### JOB
Return the material below unchanged, line for line, with every entry and its coordinates kept in the same order.

(Entries giving target coordinates)
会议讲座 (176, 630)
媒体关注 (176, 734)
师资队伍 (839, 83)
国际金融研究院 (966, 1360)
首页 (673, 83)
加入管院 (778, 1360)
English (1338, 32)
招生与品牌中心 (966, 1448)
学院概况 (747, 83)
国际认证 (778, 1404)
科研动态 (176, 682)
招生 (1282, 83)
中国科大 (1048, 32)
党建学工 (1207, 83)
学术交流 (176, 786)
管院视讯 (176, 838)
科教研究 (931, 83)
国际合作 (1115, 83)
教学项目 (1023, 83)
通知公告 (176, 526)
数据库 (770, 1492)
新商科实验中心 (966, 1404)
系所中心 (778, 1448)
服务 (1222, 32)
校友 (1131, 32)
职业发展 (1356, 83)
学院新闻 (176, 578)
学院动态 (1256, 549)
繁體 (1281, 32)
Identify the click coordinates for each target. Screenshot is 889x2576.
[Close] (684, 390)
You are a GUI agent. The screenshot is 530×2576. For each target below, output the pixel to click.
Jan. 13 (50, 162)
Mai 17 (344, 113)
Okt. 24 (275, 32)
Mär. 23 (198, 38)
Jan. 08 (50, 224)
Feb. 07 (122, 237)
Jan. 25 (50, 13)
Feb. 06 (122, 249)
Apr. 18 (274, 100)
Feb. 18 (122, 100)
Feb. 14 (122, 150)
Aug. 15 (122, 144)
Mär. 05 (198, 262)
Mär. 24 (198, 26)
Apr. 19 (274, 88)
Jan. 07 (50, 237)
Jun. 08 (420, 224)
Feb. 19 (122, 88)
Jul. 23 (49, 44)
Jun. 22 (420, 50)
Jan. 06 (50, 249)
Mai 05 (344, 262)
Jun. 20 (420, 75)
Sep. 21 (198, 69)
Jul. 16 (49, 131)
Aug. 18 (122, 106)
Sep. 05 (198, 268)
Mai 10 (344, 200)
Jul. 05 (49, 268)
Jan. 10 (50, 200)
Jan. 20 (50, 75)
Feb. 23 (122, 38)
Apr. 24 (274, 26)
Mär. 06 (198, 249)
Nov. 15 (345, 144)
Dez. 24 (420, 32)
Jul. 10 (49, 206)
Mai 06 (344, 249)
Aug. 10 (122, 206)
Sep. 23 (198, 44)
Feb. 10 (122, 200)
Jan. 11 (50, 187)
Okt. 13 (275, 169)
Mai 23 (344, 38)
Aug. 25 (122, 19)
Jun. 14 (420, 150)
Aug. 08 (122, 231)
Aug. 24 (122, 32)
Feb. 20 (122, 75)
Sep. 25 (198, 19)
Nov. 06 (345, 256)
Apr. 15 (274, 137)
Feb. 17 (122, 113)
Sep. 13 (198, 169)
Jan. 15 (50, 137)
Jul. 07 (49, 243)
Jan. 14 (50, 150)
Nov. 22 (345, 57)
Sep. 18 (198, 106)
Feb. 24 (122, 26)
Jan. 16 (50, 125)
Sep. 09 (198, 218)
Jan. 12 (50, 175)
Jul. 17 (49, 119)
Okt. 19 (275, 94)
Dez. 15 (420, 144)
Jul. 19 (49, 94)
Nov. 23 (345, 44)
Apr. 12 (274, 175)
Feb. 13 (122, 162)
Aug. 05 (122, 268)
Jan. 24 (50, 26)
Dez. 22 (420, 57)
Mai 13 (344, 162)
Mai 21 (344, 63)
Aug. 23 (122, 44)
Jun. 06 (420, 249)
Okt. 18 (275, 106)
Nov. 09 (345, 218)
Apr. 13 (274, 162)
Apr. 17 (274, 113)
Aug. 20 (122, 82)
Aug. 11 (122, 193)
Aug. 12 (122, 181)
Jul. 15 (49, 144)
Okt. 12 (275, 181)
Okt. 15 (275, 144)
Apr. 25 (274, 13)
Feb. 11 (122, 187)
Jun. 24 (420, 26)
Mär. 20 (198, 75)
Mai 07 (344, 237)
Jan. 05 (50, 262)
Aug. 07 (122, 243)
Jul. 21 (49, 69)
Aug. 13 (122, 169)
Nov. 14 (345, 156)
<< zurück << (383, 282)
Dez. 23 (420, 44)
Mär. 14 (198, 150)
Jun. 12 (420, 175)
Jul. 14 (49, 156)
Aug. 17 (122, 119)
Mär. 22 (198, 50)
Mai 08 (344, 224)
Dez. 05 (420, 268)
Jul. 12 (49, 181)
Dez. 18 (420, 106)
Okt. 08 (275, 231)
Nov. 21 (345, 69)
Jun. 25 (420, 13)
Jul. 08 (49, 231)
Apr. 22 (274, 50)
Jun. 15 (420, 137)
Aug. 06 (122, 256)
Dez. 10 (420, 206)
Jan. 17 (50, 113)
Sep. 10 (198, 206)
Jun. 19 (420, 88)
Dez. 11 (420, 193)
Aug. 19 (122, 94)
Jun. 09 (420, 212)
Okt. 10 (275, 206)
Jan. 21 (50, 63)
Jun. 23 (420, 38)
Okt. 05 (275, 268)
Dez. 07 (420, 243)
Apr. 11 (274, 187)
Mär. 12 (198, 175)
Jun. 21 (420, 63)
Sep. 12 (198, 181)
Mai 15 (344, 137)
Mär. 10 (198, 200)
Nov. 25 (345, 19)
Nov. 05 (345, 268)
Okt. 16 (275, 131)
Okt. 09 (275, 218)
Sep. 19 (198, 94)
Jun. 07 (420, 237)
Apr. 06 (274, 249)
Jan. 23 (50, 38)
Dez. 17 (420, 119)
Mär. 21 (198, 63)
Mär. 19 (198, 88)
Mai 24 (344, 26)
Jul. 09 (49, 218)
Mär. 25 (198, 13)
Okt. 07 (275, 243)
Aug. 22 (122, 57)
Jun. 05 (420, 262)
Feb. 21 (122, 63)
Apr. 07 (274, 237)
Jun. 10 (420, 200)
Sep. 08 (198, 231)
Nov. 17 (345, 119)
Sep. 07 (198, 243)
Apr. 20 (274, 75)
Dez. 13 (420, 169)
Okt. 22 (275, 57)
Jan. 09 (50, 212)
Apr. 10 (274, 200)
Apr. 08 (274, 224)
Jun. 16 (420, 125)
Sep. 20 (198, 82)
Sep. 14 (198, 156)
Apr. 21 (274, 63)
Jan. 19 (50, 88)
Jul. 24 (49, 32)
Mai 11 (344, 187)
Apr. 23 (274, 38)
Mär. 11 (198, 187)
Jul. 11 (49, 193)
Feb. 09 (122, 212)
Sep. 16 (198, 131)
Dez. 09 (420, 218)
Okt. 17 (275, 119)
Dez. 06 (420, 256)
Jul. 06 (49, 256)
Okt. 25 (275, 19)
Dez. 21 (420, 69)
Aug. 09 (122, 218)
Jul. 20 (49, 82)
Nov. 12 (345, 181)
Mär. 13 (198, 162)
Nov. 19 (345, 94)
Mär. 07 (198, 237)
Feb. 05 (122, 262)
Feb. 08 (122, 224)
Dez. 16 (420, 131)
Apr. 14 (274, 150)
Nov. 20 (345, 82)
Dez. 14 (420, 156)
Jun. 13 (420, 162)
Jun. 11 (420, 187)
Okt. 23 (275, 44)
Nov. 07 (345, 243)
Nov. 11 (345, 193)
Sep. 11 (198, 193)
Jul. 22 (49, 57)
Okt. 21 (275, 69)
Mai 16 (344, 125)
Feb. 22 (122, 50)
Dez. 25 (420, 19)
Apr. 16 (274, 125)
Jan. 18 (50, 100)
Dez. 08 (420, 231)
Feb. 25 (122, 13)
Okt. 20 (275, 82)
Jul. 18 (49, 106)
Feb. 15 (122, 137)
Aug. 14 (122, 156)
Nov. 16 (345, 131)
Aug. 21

### RESULT BELOW
会议讲座 (176, 630)
媒体关注 (176, 734)
师资队伍 (839, 83)
国际金融研究院 (966, 1360)
首页 (673, 83)
加入管院 (778, 1360)
English (1338, 32)
招生与品牌中心 (966, 1448)
学院概况 (747, 83)
国际认证 (778, 1404)
科研动态 (176, 682)
招生 (1282, 83)
中国科大 (1048, 32)
党建学工 (1207, 83)
学术交流 (176, 786)
管院视讯 (176, 838)
科教研究 (931, 83)
国际合作 (1115, 83)
教学项目 (1023, 83)
通知公告 (176, 526)
数据库 (770, 1492)
新商科实验中心 (966, 1404)
系所中心 (778, 1448)
服务 (1222, 32)
校友 (1131, 32)
职业发展 (1356, 83)
学院新闻 (176, 578)
学院动态 (1256, 549)
繁體 (1281, 32)
Identify the click coordinates for each target. Screenshot is 889x2576.
[Close] (684, 390)
You are a GUI agent. The screenshot is 530×2576. For each target below, output the pixel to click.
Jan. 13 (50, 162)
Mai 17 (344, 113)
Okt. 24 (275, 32)
Mär. 23 (198, 38)
Jan. 08 (50, 224)
Feb. 07 (122, 237)
Jan. 25 (50, 13)
Feb. 06 (122, 249)
Apr. 18 (274, 100)
Feb. 18 (122, 100)
Feb. 14 (122, 150)
Aug. 15 (122, 144)
Mär. 05 (198, 262)
Mär. 24 (198, 26)
Apr. 19 (274, 88)
Jan. 07 (50, 237)
Jun. 08 (420, 224)
Feb. 19 (122, 88)
Jul. 23 (49, 44)
Jun. 22 (420, 50)
Jan. 06 (50, 249)
Mai 05 (344, 262)
Jun. 20 (420, 75)
Sep. 21 (198, 69)
Jul. 16 (49, 131)
Aug. 18 (122, 106)
Sep. 05 (198, 268)
Mai 10 (344, 200)
Jul. 05 (49, 268)
Jan. 10 (50, 200)
Jan. 20 (50, 75)
Feb. 23 (122, 38)
Apr. 24 (274, 26)
Mär. 06 (198, 249)
Nov. 15 (345, 144)
Dez. 24 (420, 32)
Jul. 10 (49, 206)
Mai 06 (344, 249)
Aug. 10 (122, 206)
Sep. 23 (198, 44)
Feb. 10 (122, 200)
Jan. 11 (50, 187)
Okt. 13 (275, 169)
Mai 23 (344, 38)
Aug. 25 (122, 19)
Jun. 14 (420, 150)
Aug. 08 (122, 231)
Aug. 24 (122, 32)
Feb. 20 (122, 75)
Sep. 25 (198, 19)
Nov. 06 (345, 256)
Apr. 15 (274, 137)
Feb. 17 (122, 113)
Sep. 13 (198, 169)
Jan. 15 (50, 137)
Jul. 07 (49, 243)
Jan. 14 (50, 150)
Nov. 22 (345, 57)
Sep. 18 (198, 106)
Feb. 24 (122, 26)
Jan. 16 (50, 125)
Sep. 09 (198, 218)
Jan. 12 (50, 175)
Jul. 17 (49, 119)
Okt. 19 (275, 94)
Dez. 15 (420, 144)
Jul. 19 (49, 94)
Nov. 23 (345, 44)
Apr. 12 (274, 175)
Feb. 13 (122, 162)
Aug. 05 (122, 268)
Jan. 24 (50, 26)
Dez. 22 (420, 57)
Mai 13 (344, 162)
Mai 21 (344, 63)
Aug. 23 (122, 44)
Jun. 06 (420, 249)
Okt. 18 (275, 106)
Nov. 09 (345, 218)
Apr. 13 (274, 162)
Apr. 17 (274, 113)
Aug. 20 (122, 82)
Aug. 11 (122, 193)
Aug. 12 (122, 181)
Jul. 15 (49, 144)
Okt. 12 (275, 181)
Okt. 15 (275, 144)
Apr. 25 (274, 13)
Feb. 11 (122, 187)
Jun. 24 (420, 26)
Mär. 20 (198, 75)
Mai 07 (344, 237)
Jan. 05 (50, 262)
Aug. 07 (122, 243)
Jul. 21 (49, 69)
Aug. 13 (122, 169)
Nov. 14 (345, 156)
<< zurück << (383, 282)
Dez. 23 (420, 44)
Mär. 14 (198, 150)
Jun. 12 (420, 175)
Jul. 14 (49, 156)
Aug. 17 (122, 119)
Mär. 22 (198, 50)
Mai 08 (344, 224)
Dez. 05 (420, 268)
Jul. 12 (49, 181)
Dez. 18 (420, 106)
Okt. 08 (275, 231)
Nov. 21 (345, 69)
Jun. 25 (420, 13)
Jul. 08 (49, 231)
Apr. 22 (274, 50)
Jun. 15 (420, 137)
Aug. 06 (122, 256)
Dez. 10 (420, 206)
Jan. 17 (50, 113)
Sep. 10 (198, 206)
Jun. 19 (420, 88)
Dez. 11 (420, 193)
Aug. 19 (122, 94)
Jun. 09 (420, 212)
Okt. 10 (275, 206)
Jan. 21 (50, 63)
Jun. 23 (420, 38)
Okt. 05 (275, 268)
Dez. 07 (420, 243)
Apr. 11 (274, 187)
Mär. 12 (198, 175)
Jun. 21 (420, 63)
Sep. 12 (198, 181)
Mai 15 (344, 137)
Mär. 10 (198, 200)
Nov. 25 (345, 19)
Nov. 05 (345, 268)
Okt. 16 (275, 131)
Okt. 09 (275, 218)
Sep. 19 (198, 94)
Jun. 07 (420, 237)
Apr. 06 (274, 249)
Jan. 23 (50, 38)
Dez. 17 (420, 119)
Mär. 21 (198, 63)
Mär. 19 (198, 88)
Mai 24 (344, 26)
Jul. 09 (49, 218)
Mär. 25 (198, 13)
Okt. 07 (275, 243)
Aug. 22 (122, 57)
Jun. 05 (420, 262)
Feb. 21 (122, 63)
Apr. 07 (274, 237)
Jun. 10 (420, 200)
Sep. 08 (198, 231)
Nov. 17 (345, 119)
Sep. 07 (198, 243)
Apr. 20 (274, 75)
Dez. 13 (420, 169)
Okt. 22 (275, 57)
Jan. 09 (50, 212)
Apr. 10 (274, 200)
Apr. 08 (274, 224)
Jun. 16 (420, 125)
Sep. 20 (198, 82)
Sep. 14 (198, 156)
Apr. 21 (274, 63)
Jan. 19 (50, 88)
Jul. 24 (49, 32)
Mai 11 (344, 187)
Apr. 23 (274, 38)
Mär. 11 (198, 187)
Jul. 11 (49, 193)
Feb. 09 (122, 212)
Sep. 16 (198, 131)
Dez. 09 (420, 218)
Okt. 17 (275, 119)
Dez. 06 (420, 256)
Jul. 06 (49, 256)
Okt. 25 (275, 19)
Dez. 21 (420, 69)
Aug. 09 (122, 218)
Jul. 20 (49, 82)
Nov. 12 (345, 181)
Mär. 13 (198, 162)
Nov. 19 (345, 94)
Mär. 07 (198, 237)
Feb. 05 (122, 262)
Feb. 08 (122, 224)
Dez. 16 (420, 131)
Apr. 14 (274, 150)
Nov. 20 (345, 82)
Dez. 14 (420, 156)
Jun. 13 (420, 162)
Jun. 11 (420, 187)
Okt. 23 (275, 44)
Nov. 07 (345, 243)
Nov. 11 (345, 193)
Sep. 11 (198, 193)
Jul. 22 (49, 57)
Okt. 21 (275, 69)
Mai 16 (344, 125)
Feb. 22 (122, 50)
Dez. 25 (420, 19)
Apr. 16 (274, 125)
Jan. 18 (50, 100)
Dez. 08 (420, 231)
Feb. 25 (122, 13)
Okt. 20 (275, 82)
Jul. 18 (49, 106)
Feb. 15 (122, 137)
Aug. 14 (122, 156)
Nov. 16 (345, 131)
Aug. 21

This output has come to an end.